The pilot was flight commander in No. 32 Squadron RAF when he saw action first at the Battle of Britain. His squadron was then based at RAF Biggin Hill where his squad flew the Hurricane aircraft. Brothers stayed busy during the Battle of Britain. His first enemy aircraft, a Bf109, was shot down there.
During an August 1940 offensive patrol, he encountered close to a hundred enemy aircraft. Leading the fight, but before he was able to press home, Brothers was attacked by several Messerschmitt 110s. As he turned to meet them directly, he ended up in a stalled position. To counteract, he spun the plane out of it then sighted, engaged and shot down a Dornier 215. Later that same day Brothers destroyed a Messerschmitt 109.

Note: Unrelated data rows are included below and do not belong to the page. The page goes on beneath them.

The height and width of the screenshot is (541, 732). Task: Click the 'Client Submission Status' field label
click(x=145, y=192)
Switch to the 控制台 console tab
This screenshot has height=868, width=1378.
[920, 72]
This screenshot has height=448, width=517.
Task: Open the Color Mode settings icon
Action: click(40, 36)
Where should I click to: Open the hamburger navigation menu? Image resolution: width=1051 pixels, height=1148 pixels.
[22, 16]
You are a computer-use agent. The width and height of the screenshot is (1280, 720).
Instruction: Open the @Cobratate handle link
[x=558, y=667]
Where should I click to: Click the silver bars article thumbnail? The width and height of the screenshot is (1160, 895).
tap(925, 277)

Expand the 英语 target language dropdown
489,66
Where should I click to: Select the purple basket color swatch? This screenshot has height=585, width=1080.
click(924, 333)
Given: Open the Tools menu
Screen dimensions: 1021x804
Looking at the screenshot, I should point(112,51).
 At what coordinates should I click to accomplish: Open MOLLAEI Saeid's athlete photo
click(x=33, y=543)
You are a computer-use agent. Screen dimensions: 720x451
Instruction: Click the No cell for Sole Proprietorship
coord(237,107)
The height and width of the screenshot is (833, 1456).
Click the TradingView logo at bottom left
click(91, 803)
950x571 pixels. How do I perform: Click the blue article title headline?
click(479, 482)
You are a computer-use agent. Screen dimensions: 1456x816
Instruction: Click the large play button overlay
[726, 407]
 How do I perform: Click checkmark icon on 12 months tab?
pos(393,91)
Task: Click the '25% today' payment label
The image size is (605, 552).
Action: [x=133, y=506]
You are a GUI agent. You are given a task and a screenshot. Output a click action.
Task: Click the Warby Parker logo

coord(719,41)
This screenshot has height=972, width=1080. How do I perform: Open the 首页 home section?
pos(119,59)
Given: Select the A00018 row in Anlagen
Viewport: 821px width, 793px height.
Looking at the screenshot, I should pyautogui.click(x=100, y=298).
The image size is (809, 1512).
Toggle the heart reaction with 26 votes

When August 1940 reached its end, Brothers was recognized as a Flying Ace who had shot down eight enemy aircraft, which exceeded the five required kills to attain the honor. The following year he converted to the Spitfire. By 1945, he had chalked up 875 operational hours, was credited with shooting down 16 enemy aircraft, and had damaged several others.
Upon his retirement from the RAF, he had attained the rank of Air Commodore and received the appointment of Commander of the Order of the British Empire (CBE) during the Queen’s 1964 Birthday Honors, which was in addition to his Distinguished Service Order and the Distinguished Flying Cross and Bar. At age 91, Brothers died in 2008.